• _ASSIGNMENT_:
Copy out every line of the data exactly.

• _DATASET EXCERPTS_:
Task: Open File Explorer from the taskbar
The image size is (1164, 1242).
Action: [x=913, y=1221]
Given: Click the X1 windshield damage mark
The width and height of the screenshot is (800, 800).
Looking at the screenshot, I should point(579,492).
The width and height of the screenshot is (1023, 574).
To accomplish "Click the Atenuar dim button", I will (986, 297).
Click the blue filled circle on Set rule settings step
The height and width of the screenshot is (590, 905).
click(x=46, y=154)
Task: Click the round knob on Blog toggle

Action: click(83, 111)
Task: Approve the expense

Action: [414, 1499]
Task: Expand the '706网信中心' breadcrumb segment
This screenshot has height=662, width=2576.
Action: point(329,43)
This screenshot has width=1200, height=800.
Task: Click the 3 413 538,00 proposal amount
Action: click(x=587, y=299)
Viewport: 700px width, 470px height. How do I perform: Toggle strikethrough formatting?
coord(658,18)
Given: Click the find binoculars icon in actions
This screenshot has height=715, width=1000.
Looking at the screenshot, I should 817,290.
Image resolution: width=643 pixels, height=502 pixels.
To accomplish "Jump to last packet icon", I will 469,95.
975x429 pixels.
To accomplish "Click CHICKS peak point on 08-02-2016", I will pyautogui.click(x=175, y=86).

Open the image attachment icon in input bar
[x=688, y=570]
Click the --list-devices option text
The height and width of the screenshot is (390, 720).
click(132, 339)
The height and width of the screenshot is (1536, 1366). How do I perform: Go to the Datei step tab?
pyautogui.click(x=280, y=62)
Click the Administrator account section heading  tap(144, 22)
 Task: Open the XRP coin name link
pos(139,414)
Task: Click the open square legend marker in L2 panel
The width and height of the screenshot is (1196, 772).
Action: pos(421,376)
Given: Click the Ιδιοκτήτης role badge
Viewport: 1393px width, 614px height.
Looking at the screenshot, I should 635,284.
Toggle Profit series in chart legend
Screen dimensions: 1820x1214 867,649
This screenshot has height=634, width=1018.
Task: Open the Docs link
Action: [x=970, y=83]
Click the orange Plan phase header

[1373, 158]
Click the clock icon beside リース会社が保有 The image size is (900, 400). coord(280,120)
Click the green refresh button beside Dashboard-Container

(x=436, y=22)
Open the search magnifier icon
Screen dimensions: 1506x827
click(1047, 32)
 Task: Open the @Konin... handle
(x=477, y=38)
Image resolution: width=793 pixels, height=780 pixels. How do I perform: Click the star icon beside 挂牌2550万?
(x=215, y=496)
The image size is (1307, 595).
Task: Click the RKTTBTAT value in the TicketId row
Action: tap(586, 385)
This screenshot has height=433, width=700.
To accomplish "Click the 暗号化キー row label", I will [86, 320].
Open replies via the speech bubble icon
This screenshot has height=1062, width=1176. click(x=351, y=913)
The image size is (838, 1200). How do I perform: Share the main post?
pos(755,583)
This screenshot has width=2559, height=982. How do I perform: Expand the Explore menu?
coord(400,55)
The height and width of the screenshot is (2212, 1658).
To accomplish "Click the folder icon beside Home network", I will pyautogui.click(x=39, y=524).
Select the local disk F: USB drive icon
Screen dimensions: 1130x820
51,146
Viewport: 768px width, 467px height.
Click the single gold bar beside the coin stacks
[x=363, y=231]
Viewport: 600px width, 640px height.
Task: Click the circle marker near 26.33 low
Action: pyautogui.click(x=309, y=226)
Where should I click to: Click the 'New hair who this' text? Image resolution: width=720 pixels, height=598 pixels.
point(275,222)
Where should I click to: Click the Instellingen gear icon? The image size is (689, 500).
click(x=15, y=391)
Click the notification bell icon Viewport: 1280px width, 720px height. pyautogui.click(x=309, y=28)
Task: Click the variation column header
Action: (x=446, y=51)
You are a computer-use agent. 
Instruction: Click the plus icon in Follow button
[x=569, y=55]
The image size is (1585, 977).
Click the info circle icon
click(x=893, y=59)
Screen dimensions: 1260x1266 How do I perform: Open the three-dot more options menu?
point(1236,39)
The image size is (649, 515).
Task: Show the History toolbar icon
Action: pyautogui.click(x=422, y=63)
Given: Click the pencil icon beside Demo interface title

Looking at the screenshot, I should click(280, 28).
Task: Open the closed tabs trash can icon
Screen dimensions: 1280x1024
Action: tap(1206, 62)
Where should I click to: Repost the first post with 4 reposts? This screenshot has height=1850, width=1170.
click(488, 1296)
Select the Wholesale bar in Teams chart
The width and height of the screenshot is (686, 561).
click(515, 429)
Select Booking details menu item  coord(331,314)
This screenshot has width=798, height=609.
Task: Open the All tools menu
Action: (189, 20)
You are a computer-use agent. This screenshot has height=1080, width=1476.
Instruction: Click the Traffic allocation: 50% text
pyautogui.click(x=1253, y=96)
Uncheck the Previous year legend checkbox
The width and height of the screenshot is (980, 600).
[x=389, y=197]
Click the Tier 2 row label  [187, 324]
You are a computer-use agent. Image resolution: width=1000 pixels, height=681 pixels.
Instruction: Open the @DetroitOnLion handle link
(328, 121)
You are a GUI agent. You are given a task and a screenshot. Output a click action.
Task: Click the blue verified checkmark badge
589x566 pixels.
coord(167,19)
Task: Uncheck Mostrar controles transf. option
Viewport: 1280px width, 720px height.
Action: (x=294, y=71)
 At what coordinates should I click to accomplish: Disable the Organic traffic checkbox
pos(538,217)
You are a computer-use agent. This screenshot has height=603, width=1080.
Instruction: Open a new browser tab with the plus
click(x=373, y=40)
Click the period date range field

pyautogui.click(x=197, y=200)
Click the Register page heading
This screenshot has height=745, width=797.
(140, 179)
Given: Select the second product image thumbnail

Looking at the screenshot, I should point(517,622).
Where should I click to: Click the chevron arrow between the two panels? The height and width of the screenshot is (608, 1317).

• _TASK SOLUTION_:
Task: Open File Explorer from the taskbar
The image size is (1164, 1242).
Action: [x=913, y=1221]
Given: Click the X1 windshield damage mark
The width and height of the screenshot is (800, 800).
Looking at the screenshot, I should point(579,492).
The width and height of the screenshot is (1023, 574).
To accomplish "Click the Atenuar dim button", I will (986, 297).
Click the blue filled circle on Set rule settings step
The height and width of the screenshot is (590, 905).
click(x=46, y=154)
Task: Click the round knob on Blog toggle

Action: click(83, 111)
Task: Approve the expense

Action: [414, 1499]
Task: Expand the '706网信中心' breadcrumb segment
This screenshot has height=662, width=2576.
Action: point(329,43)
This screenshot has width=1200, height=800.
Task: Click the 3 413 538,00 proposal amount
Action: click(x=587, y=299)
Viewport: 700px width, 470px height. How do I perform: Toggle strikethrough formatting?
coord(658,18)
Given: Click the find binoculars icon in actions
This screenshot has height=715, width=1000.
Looking at the screenshot, I should 817,290.
Image resolution: width=643 pixels, height=502 pixels.
To accomplish "Jump to last packet icon", I will 469,95.
975x429 pixels.
To accomplish "Click CHICKS peak point on 08-02-2016", I will pyautogui.click(x=175, y=86).

Open the image attachment icon in input bar
[x=688, y=570]
Click the --list-devices option text
The height and width of the screenshot is (390, 720).
click(132, 339)
The height and width of the screenshot is (1536, 1366). How do I perform: Go to the Datei step tab?
pyautogui.click(x=280, y=62)
Click the Administrator account section heading  tap(144, 22)
 Task: Open the XRP coin name link
pos(139,414)
Task: Click the open square legend marker in L2 panel
The width and height of the screenshot is (1196, 772).
Action: pos(421,376)
Given: Click the Ιδιοκτήτης role badge
Viewport: 1393px width, 614px height.
Looking at the screenshot, I should 635,284.
Toggle Profit series in chart legend
Screen dimensions: 1820x1214 867,649
This screenshot has height=634, width=1018.
Task: Open the Docs link
Action: [x=970, y=83]
Click the orange Plan phase header

[1373, 158]
Click the clock icon beside リース会社が保有 The image size is (900, 400). coord(280,120)
Click the green refresh button beside Dashboard-Container

(x=436, y=22)
Open the search magnifier icon
Screen dimensions: 1506x827
click(1047, 32)
 Task: Open the @Konin... handle
(x=477, y=38)
Image resolution: width=793 pixels, height=780 pixels. How do I perform: Click the star icon beside 挂牌2550万?
(x=215, y=496)
The image size is (1307, 595).
Task: Click the RKTTBTAT value in the TicketId row
Action: tap(586, 385)
This screenshot has height=433, width=700.
To accomplish "Click the 暗号化キー row label", I will [86, 320].
Open replies via the speech bubble icon
This screenshot has height=1062, width=1176. click(x=351, y=913)
The image size is (838, 1200). How do I perform: Share the main post?
pos(755,583)
This screenshot has width=2559, height=982. How do I perform: Expand the Explore menu?
coord(400,55)
The height and width of the screenshot is (2212, 1658).
To accomplish "Click the folder icon beside Home network", I will pyautogui.click(x=39, y=524).
Select the local disk F: USB drive icon
Screen dimensions: 1130x820
51,146
Viewport: 768px width, 467px height.
Click the single gold bar beside the coin stacks
[x=363, y=231]
Viewport: 600px width, 640px height.
Task: Click the circle marker near 26.33 low
Action: pyautogui.click(x=309, y=226)
Where should I click to: Click the 'New hair who this' text? Image resolution: width=720 pixels, height=598 pixels.
point(275,222)
Where should I click to: Click the Instellingen gear icon? The image size is (689, 500).
click(x=15, y=391)
Click the notification bell icon Viewport: 1280px width, 720px height. pyautogui.click(x=309, y=28)
Task: Click the variation column header
Action: (x=446, y=51)
You are a computer-use agent. 
Instruction: Click the plus icon in Follow button
[x=569, y=55]
The image size is (1585, 977).
Click the info circle icon
click(x=893, y=59)
Screen dimensions: 1260x1266 How do I perform: Open the three-dot more options menu?
point(1236,39)
The image size is (649, 515).
Task: Show the History toolbar icon
Action: pyautogui.click(x=422, y=63)
Given: Click the pencil icon beside Demo interface title

Looking at the screenshot, I should click(280, 28).
Task: Open the closed tabs trash can icon
Screen dimensions: 1280x1024
Action: tap(1206, 62)
Where should I click to: Repost the first post with 4 reposts? This screenshot has height=1850, width=1170.
click(488, 1296)
Select the Wholesale bar in Teams chart
The width and height of the screenshot is (686, 561).
click(515, 429)
Select Booking details menu item  coord(331,314)
This screenshot has width=798, height=609.
Task: Open the All tools menu
Action: (189, 20)
You are a computer-use agent. This screenshot has height=1080, width=1476.
Instruction: Click the Traffic allocation: 50% text
pyautogui.click(x=1253, y=96)
Uncheck the Previous year legend checkbox
The width and height of the screenshot is (980, 600).
[x=389, y=197]
Click the Tier 2 row label  [187, 324]
You are a computer-use agent. Image resolution: width=1000 pixels, height=681 pixels.
Instruction: Open the @DetroitOnLion handle link
(328, 121)
You are a GUI agent. You are given a task and a screenshot. Output a click action.
Task: Click the blue verified checkmark badge
589x566 pixels.
coord(167,19)
Task: Uncheck Mostrar controles transf. option
Viewport: 1280px width, 720px height.
Action: (x=294, y=71)
 At what coordinates should I click to accomplish: Disable the Organic traffic checkbox
pos(538,217)
You are a computer-use agent. This screenshot has height=603, width=1080.
Instruction: Open a new browser tab with the plus
click(x=373, y=40)
Click the period date range field

pyautogui.click(x=197, y=200)
Click the Register page heading
This screenshot has height=745, width=797.
(140, 179)
Given: Select the second product image thumbnail

Looking at the screenshot, I should point(517,622).
Where should I click to: Click the chevron arrow between the two panels? The height and width of the screenshot is (608, 1317).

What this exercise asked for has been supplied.